15 de mar de 2008

Diálogo

AL SALIR DE CASA

- Buenos días, señora Martínez.
- Buenos días, señor Gómez. ¿Cómo está usted?
- Muy bien, gracias. ¿Y usted?
- Perfectamente.
- Es usted muy madrugadora.
- Y usted también muy madrugador. ¿Cómo se levanta usted tan temprano, si nadie le obliga a hacerlo?
- Porque hace una hora que estoy despierto, y cuando me despierto no sé quedarme en cama.
- ¿Va usted muy temprano a la oficina?
- A las nueve estoy allá; pero antes debo vestirme, afeitarme, tomar el desayuno, leer el periódico y andar dos kilómetros de mi casa a la oficina.
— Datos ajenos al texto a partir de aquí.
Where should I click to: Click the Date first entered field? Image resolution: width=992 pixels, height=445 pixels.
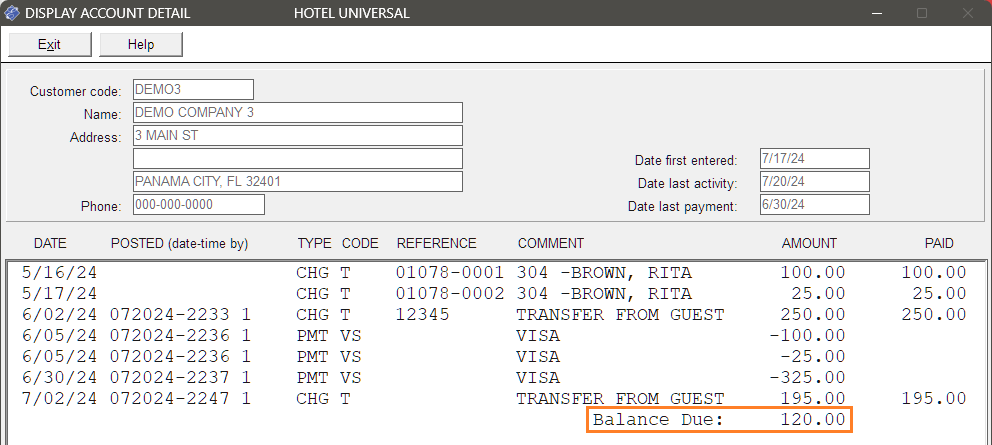coord(815,159)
Todo esto lleva mucho tiempo y me obliga a levantarme a las siete.
- ¿No va usted a la oficina en su coche?
- A veces voy en el coche, pero estos días está en reparación y no me queda otro remedio que ir a pie.
- Es bueno hacer un poco de ejercicio por la mañana.
- Es verdad; pero al mediodía debo regresar, y por la tarde ir y volver otra vez.
- ¿Por qué no toma ud. el autobús?
- Porque va muy lleno y no me gustan las apreturas. Prefiero ir a pie.